▸ Exercise directions
Search string "Tennis": state how many lines in the material below contain it, and nothing else.

▸ Extracted entries
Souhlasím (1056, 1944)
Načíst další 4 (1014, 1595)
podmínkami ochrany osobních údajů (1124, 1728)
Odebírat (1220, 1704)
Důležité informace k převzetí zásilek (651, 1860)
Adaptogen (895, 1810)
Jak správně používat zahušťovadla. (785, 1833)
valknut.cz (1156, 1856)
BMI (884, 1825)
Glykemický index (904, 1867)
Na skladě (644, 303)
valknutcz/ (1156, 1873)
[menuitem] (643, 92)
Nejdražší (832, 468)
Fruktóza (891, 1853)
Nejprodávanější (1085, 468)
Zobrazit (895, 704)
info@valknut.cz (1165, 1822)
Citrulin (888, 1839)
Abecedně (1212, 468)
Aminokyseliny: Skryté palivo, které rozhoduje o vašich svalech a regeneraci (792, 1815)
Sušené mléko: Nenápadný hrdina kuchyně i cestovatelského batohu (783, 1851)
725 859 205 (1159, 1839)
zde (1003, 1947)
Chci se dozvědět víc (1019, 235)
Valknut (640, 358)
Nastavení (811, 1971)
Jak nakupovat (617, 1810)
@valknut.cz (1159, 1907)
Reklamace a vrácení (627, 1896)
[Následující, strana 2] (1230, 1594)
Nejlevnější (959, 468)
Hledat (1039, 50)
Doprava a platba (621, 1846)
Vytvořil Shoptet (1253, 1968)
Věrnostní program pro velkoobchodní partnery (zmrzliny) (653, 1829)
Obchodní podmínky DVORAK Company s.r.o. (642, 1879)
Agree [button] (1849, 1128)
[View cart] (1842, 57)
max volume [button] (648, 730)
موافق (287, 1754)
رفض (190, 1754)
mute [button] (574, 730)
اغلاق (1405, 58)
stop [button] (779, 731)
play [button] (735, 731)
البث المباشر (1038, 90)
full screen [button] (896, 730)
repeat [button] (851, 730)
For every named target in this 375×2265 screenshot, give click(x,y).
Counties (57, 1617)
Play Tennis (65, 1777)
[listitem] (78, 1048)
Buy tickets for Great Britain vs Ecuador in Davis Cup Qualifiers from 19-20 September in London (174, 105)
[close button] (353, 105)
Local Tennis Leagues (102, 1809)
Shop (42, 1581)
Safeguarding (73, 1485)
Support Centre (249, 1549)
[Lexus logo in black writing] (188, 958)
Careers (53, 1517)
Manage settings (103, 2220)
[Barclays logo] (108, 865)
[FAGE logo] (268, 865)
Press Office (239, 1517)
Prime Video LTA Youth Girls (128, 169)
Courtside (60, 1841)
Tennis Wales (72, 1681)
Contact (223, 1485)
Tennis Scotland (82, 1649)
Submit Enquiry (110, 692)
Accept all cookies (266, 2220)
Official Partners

▸ Result
4